• [Work instructions]
Please rewrite the entries from the line that contains "At what coordinates" through the end of the entries, changing "row label" to "row heading" and leaving everything else as it is. Omit the pictures from your version.

• [Provided records]
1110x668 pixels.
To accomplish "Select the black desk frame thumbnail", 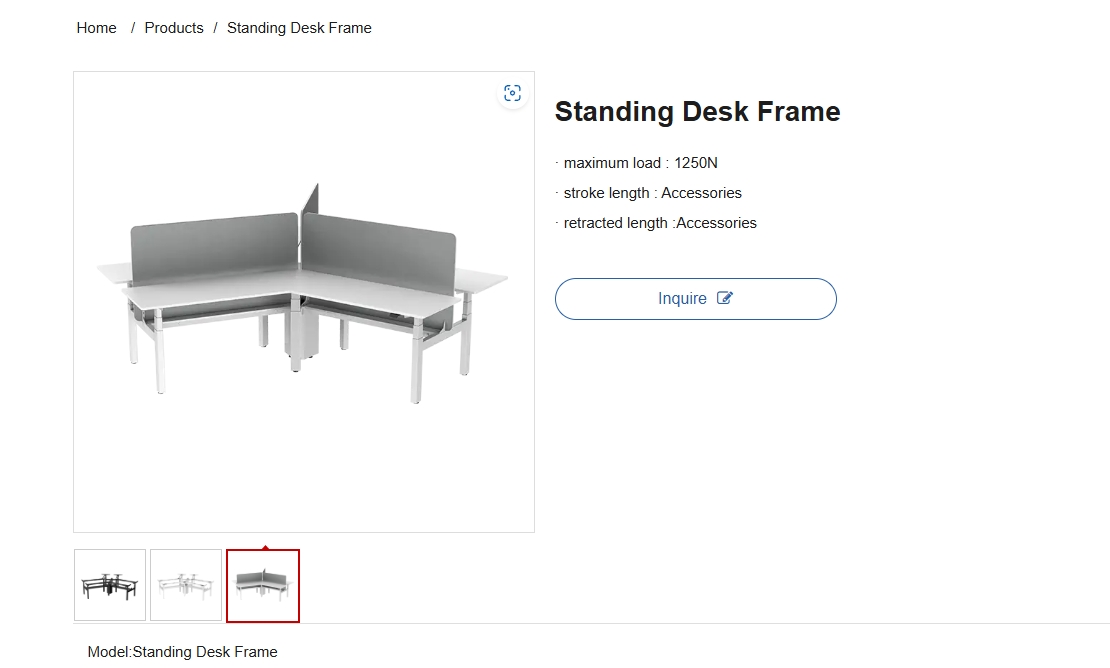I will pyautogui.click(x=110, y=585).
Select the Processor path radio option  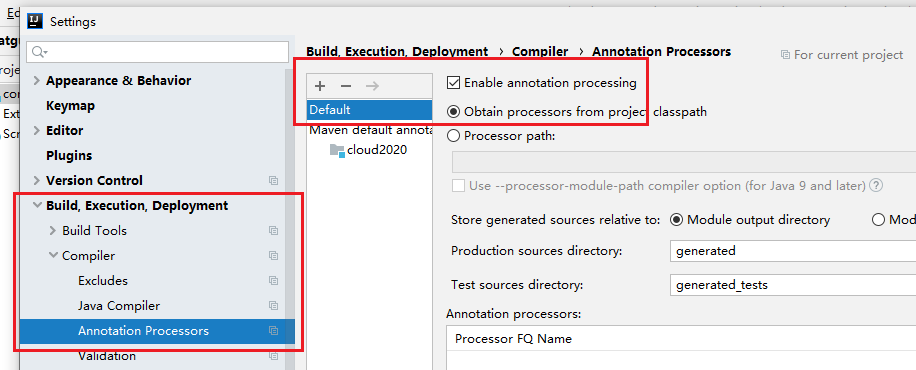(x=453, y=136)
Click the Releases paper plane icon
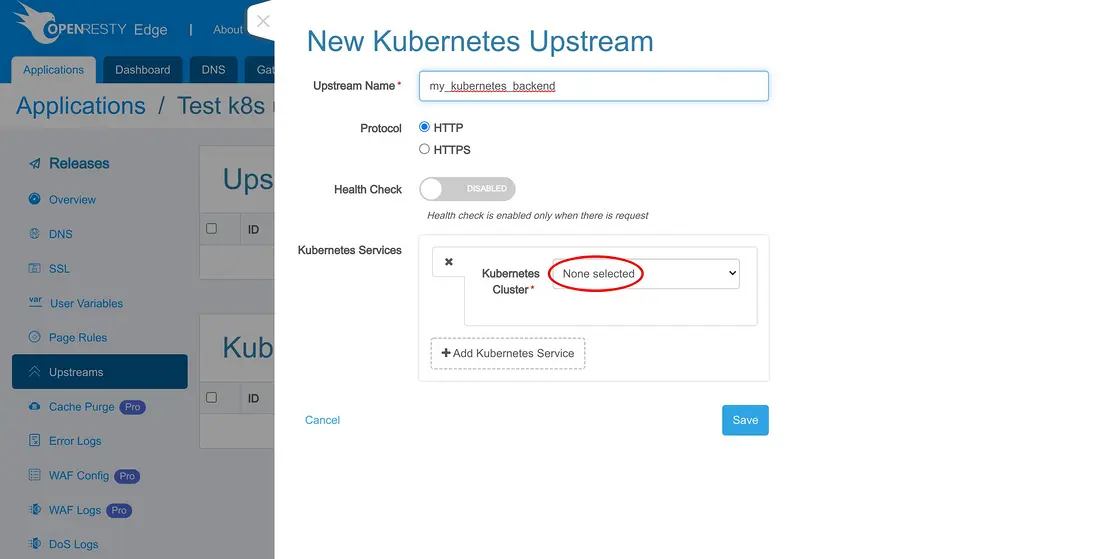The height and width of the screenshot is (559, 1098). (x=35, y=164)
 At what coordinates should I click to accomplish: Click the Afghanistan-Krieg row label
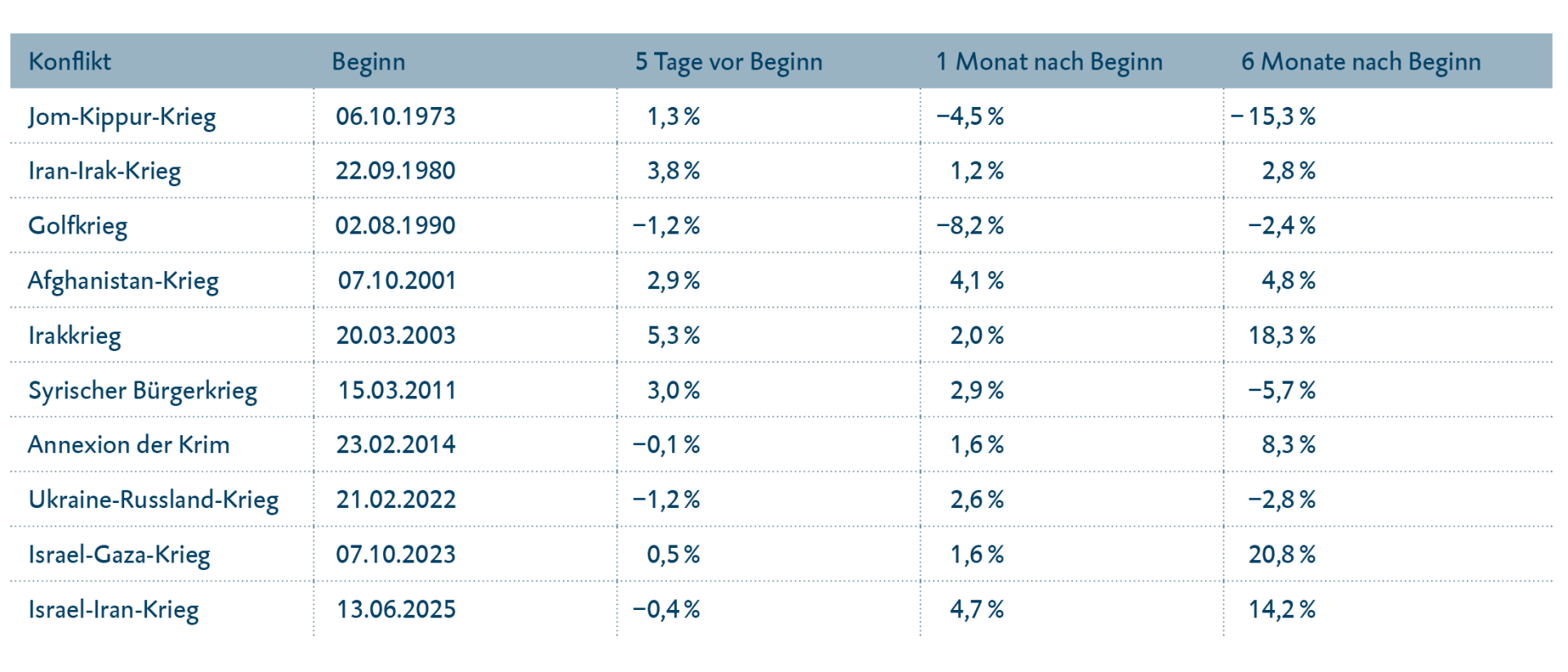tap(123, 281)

• [Task response]
 At what coordinates should I click to accomplish: Click the Afghanistan-Krieg row heading
tap(123, 281)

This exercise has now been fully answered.